К ним приблизился третий.
— Митько Юра, пулемётчик, второй номер.
— Фомич, сейчас ночь?
— Ночь, только уснуть никак не могу. Глаза закрою, а передо мной дом стоит и жена с детишками. Еле сдерживаются, чтобы броситься следом за мной. В глазах слёзы блестят.
— И много детишек?
— Семеро. Пять парней и две девчушки, — вздохнул Макар Фомич. — Там сейчас немец хозяйничает. Вот и думаю, как они там…
— А нас в лесу взяли. Мы в разведку пошли втроём, а заодно, думали, продуктами разживёмся.

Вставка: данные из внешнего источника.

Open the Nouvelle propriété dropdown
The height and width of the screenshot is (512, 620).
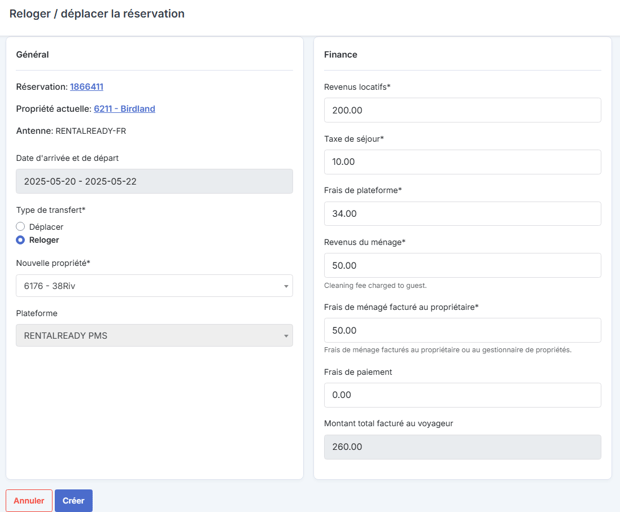click(154, 285)
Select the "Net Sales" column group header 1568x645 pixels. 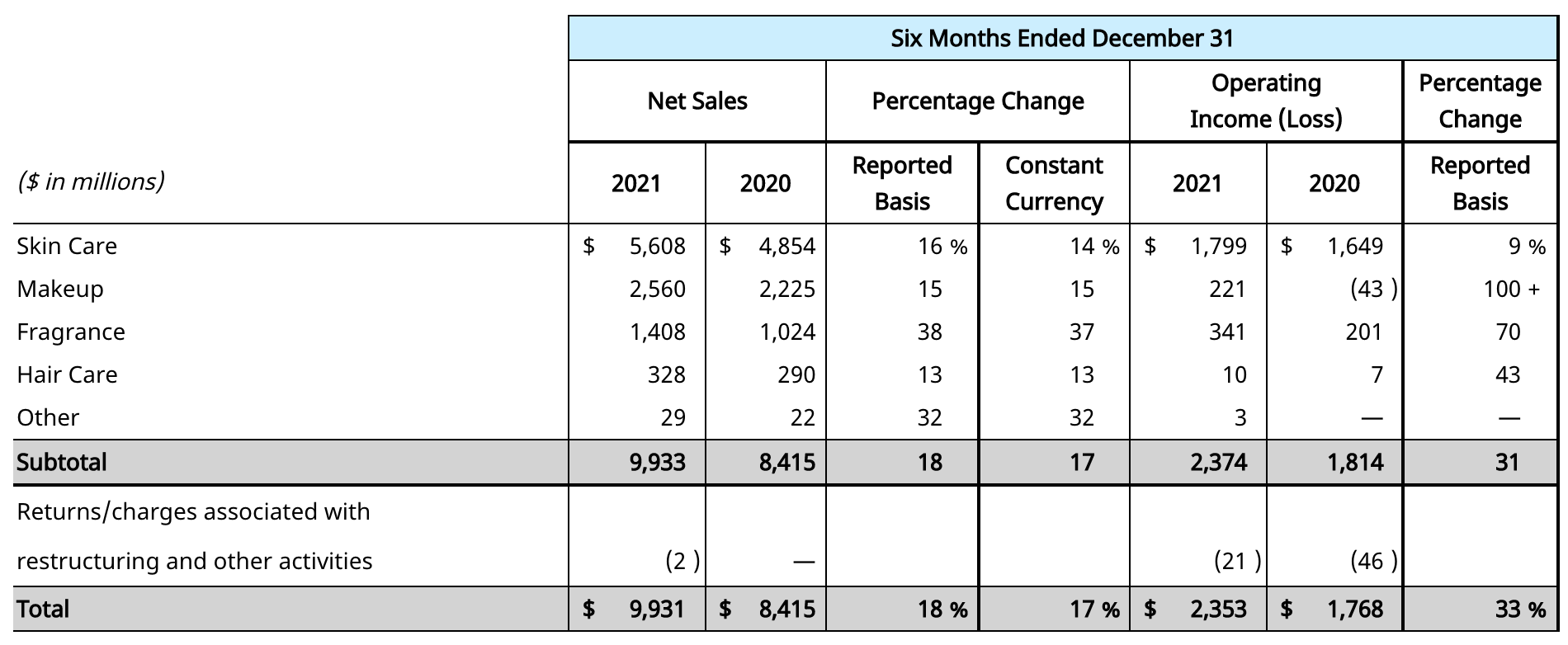pos(697,101)
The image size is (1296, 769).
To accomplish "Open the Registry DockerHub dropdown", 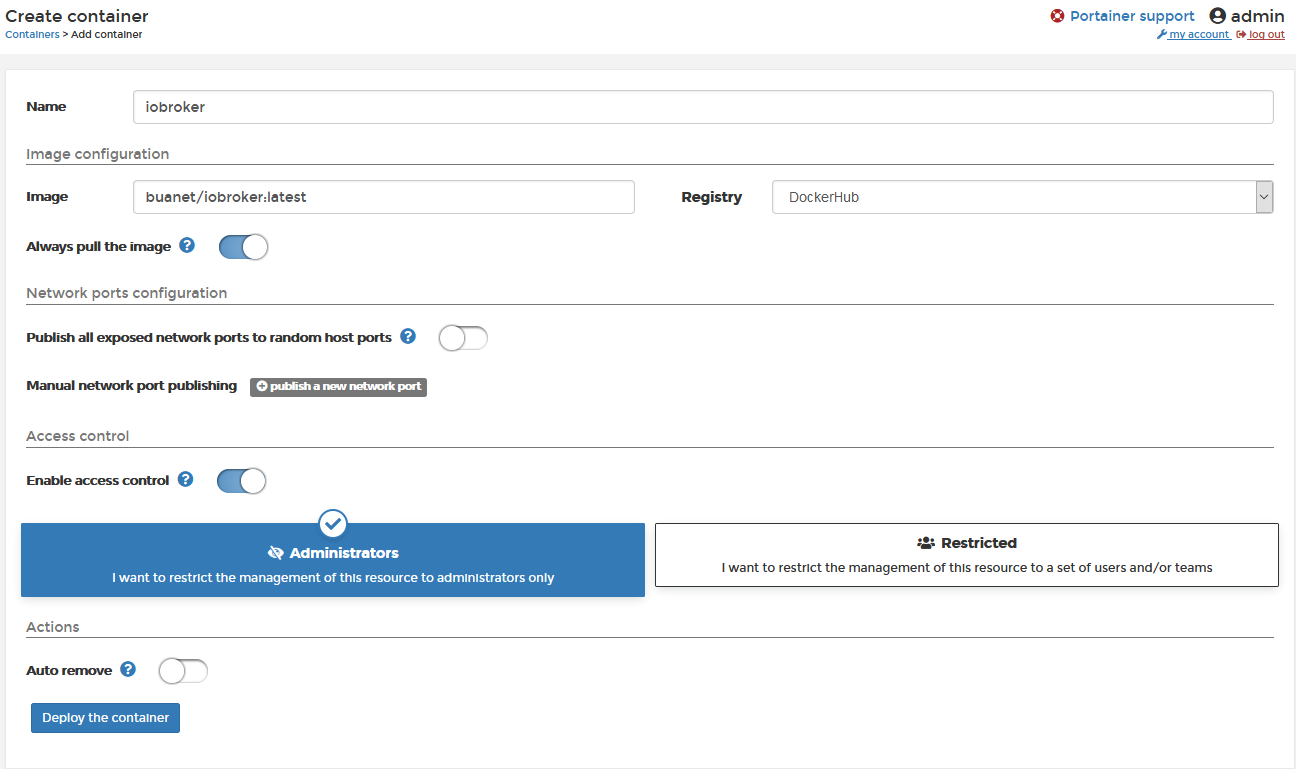I will 1022,197.
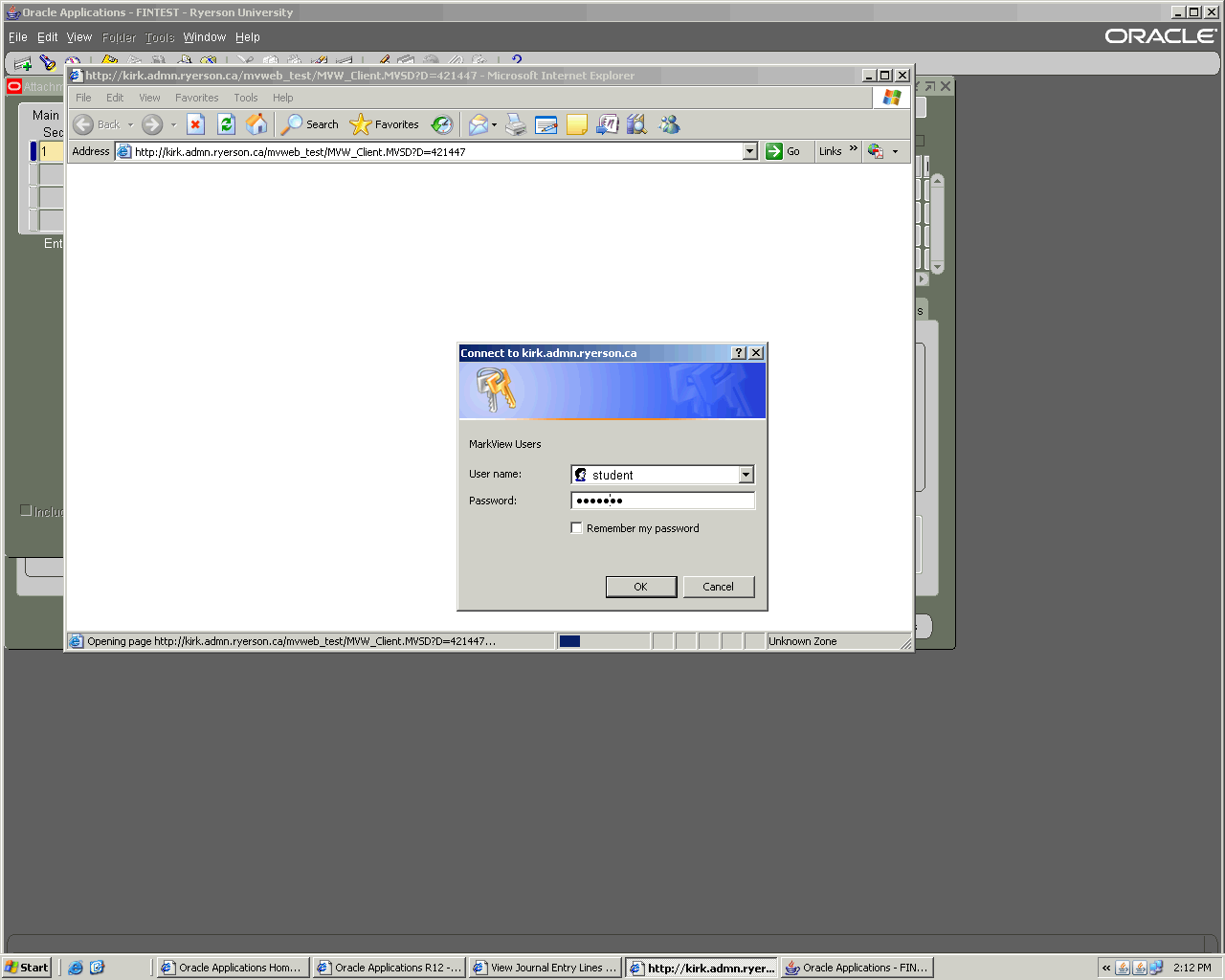Click the Password input field
This screenshot has width=1225, height=980.
[662, 501]
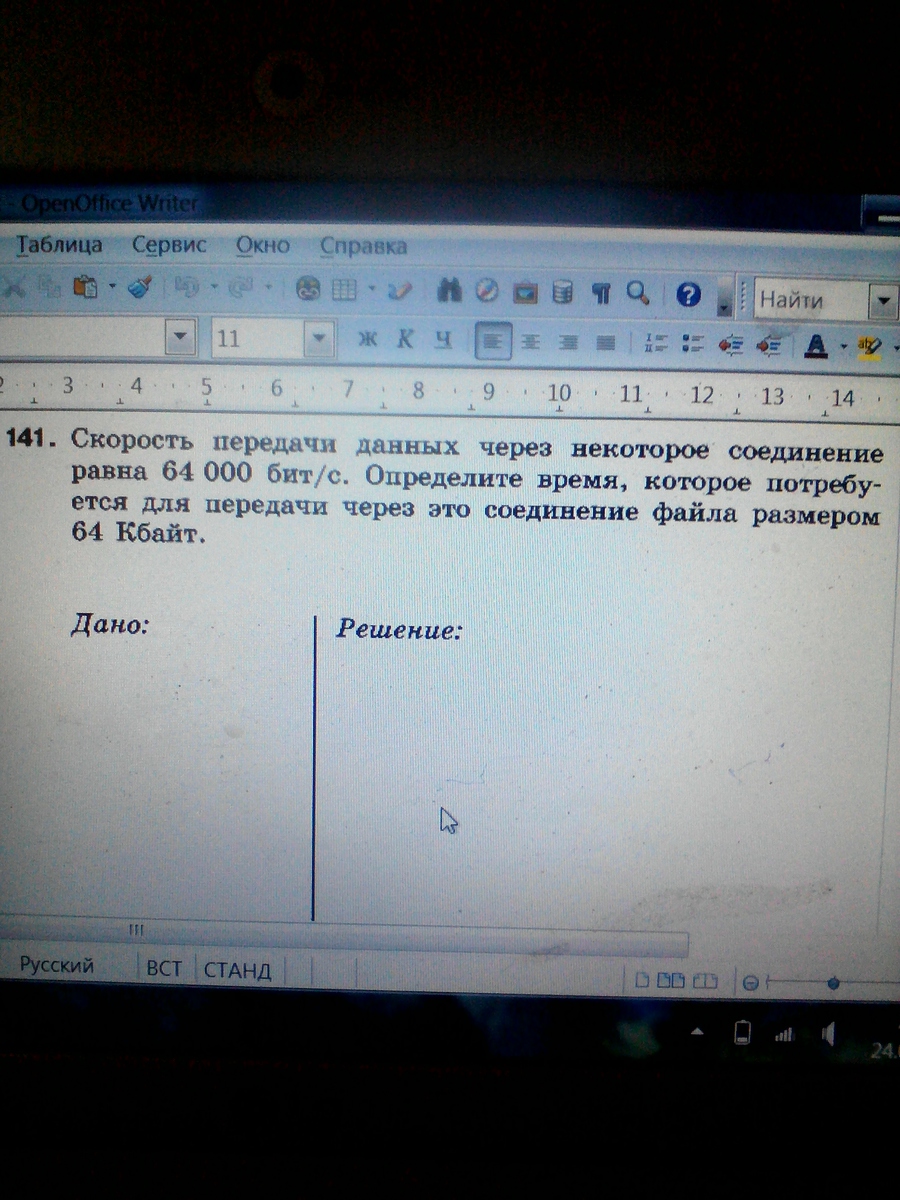The height and width of the screenshot is (1200, 900).
Task: Click the Find & Replace binoculars icon
Action: pos(449,291)
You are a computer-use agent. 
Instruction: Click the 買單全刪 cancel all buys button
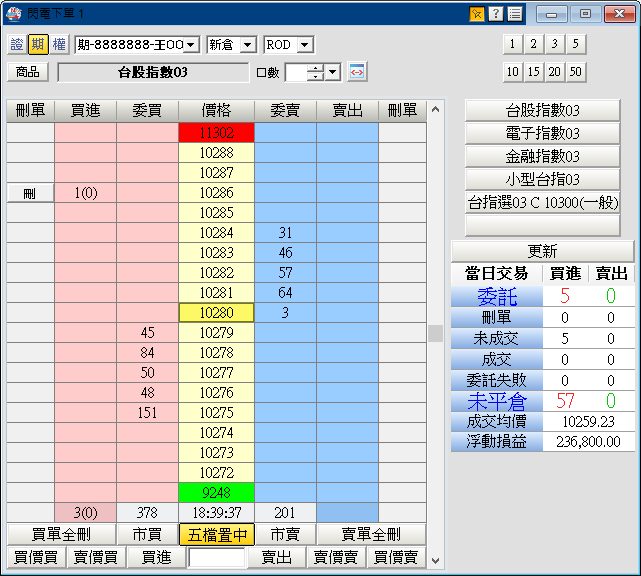click(x=54, y=535)
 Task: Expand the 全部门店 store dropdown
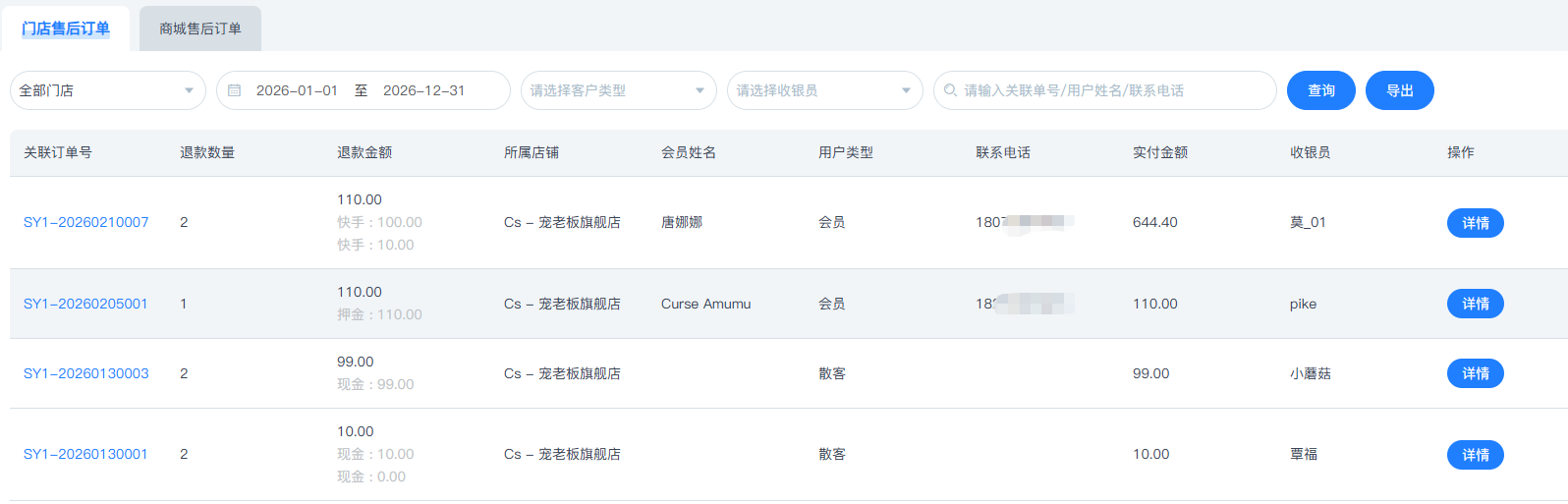coord(107,90)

Правильно говорил Юрашев, переправились бы, а там и о жратве подумали.
Тюляпин лёг набок, чтобы не беспокоить шишку на голове и задумался. Готов ли он встать к стенке? Как он выдержит пытки? И вообще способен он переносить боль? Способен достойно умереть? Мысли метались не останавливаясь. Как сложно было привыкнуть к мысли, что идёт война, но потом всё изменилось. Вот только не думал он, что придётся оказаться в плену, из которого может не быть выхода…
Дверь сарая громко скрипнула, в ответ ей скрипнули сапоги. Тюляпин поднял голову, как и все присутствующие. В проёме стоял немецкий офицер и внимательным взглядом кого-то искал. Взгляд остановился на Тюляпине.